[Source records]
********
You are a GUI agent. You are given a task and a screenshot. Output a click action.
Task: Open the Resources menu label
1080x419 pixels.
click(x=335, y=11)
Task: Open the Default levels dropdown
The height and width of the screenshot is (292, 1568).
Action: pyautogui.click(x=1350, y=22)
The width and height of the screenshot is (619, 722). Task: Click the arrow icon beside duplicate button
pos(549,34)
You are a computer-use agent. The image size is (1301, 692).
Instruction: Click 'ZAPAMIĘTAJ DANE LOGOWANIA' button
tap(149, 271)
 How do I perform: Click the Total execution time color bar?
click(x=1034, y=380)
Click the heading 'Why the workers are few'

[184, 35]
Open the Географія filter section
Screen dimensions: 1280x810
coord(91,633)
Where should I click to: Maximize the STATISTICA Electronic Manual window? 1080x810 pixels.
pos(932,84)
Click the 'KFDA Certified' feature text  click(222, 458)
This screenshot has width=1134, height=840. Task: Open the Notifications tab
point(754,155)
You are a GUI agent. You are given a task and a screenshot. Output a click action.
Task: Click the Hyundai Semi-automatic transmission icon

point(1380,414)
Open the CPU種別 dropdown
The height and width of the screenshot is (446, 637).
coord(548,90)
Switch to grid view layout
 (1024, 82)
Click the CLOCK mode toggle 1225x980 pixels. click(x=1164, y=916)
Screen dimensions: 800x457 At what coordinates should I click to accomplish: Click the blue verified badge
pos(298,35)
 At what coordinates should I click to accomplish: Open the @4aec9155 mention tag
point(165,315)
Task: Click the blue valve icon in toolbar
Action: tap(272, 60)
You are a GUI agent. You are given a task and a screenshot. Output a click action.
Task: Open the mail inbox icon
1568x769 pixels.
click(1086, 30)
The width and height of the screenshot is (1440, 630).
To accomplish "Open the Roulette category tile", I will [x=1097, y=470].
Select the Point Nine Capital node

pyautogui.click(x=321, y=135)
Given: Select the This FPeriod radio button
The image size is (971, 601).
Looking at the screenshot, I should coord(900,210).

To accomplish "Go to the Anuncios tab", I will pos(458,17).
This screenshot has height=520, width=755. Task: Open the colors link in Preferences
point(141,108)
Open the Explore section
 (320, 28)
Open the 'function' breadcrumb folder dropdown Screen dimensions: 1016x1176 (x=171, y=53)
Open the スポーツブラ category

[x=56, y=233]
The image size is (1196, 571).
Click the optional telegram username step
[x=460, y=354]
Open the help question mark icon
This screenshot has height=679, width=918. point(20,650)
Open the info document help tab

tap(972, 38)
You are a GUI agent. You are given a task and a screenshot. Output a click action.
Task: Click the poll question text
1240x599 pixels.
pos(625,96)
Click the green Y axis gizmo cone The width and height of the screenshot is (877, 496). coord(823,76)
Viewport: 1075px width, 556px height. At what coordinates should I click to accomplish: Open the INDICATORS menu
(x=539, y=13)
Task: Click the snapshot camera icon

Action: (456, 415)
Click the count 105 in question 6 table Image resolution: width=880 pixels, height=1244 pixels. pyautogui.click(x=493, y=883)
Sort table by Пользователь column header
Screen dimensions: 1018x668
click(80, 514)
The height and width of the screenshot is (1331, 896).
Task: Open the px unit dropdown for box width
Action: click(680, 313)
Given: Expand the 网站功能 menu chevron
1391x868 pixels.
********
Task objective:
Each record above should be repeated exactly.

Answer section:
You are a GUI agent. You are given a task and a screenshot. Output a click action.
Task: Open the Resources menu label
1080x419 pixels.
click(x=335, y=11)
Task: Open the Default levels dropdown
The height and width of the screenshot is (292, 1568).
Action: pyautogui.click(x=1350, y=22)
The width and height of the screenshot is (619, 722). Task: Click the arrow icon beside duplicate button
pos(549,34)
You are a computer-use agent. The image size is (1301, 692).
Instruction: Click 'ZAPAMIĘTAJ DANE LOGOWANIA' button
tap(149, 271)
 How do I perform: Click the Total execution time color bar?
click(x=1034, y=380)
Click the heading 'Why the workers are few'

[184, 35]
Open the Географія filter section
Screen dimensions: 1280x810
coord(91,633)
Where should I click to: Maximize the STATISTICA Electronic Manual window? 1080x810 pixels.
pos(932,84)
Click the 'KFDA Certified' feature text  click(222, 458)
This screenshot has width=1134, height=840. Task: Open the Notifications tab
point(754,155)
You are a GUI agent. You are given a task and a screenshot. Output a click action.
Task: Click the Hyundai Semi-automatic transmission icon

point(1380,414)
Open the CPU種別 dropdown
The height and width of the screenshot is (446, 637).
coord(548,90)
Switch to grid view layout
 (1024, 82)
Click the CLOCK mode toggle 1225x980 pixels. click(x=1164, y=916)
Screen dimensions: 800x457 At what coordinates should I click to accomplish: Click the blue verified badge
pos(298,35)
 At what coordinates should I click to accomplish: Open the @4aec9155 mention tag
point(165,315)
Task: Click the blue valve icon in toolbar
Action: tap(272, 60)
You are a GUI agent. You are given a task and a screenshot. Output a click action.
Task: Open the mail inbox icon
1568x769 pixels.
click(1086, 30)
The width and height of the screenshot is (1440, 630).
To accomplish "Open the Roulette category tile", I will [x=1097, y=470].
Select the Point Nine Capital node

pyautogui.click(x=321, y=135)
Given: Select the This FPeriod radio button
The image size is (971, 601).
Looking at the screenshot, I should coord(900,210).

To accomplish "Go to the Anuncios tab", I will pos(458,17).
This screenshot has height=520, width=755. Task: Open the colors link in Preferences
point(141,108)
Open the Explore section
 (320, 28)
Open the 'function' breadcrumb folder dropdown Screen dimensions: 1016x1176 (x=171, y=53)
Open the スポーツブラ category

[x=56, y=233]
The image size is (1196, 571).
Click the optional telegram username step
[x=460, y=354]
Open the help question mark icon
This screenshot has height=679, width=918. point(20,650)
Open the info document help tab

tap(972, 38)
You are a GUI agent. You are given a task and a screenshot. Output a click action.
Task: Click the poll question text
1240x599 pixels.
pos(625,96)
Click the green Y axis gizmo cone The width and height of the screenshot is (877, 496). coord(823,76)
Viewport: 1075px width, 556px height. At what coordinates should I click to accomplish: Open the INDICATORS menu
(x=539, y=13)
Task: Click the snapshot camera icon

Action: (456, 415)
Click the count 105 in question 6 table Image resolution: width=880 pixels, height=1244 pixels. pyautogui.click(x=493, y=883)
Sort table by Пользователь column header
Screen dimensions: 1018x668
click(80, 514)
The height and width of the screenshot is (1331, 896).
Task: Open the px unit dropdown for box width
Action: click(680, 313)
Given: Expand the 网站功能 menu chevron
1391x868 pixels.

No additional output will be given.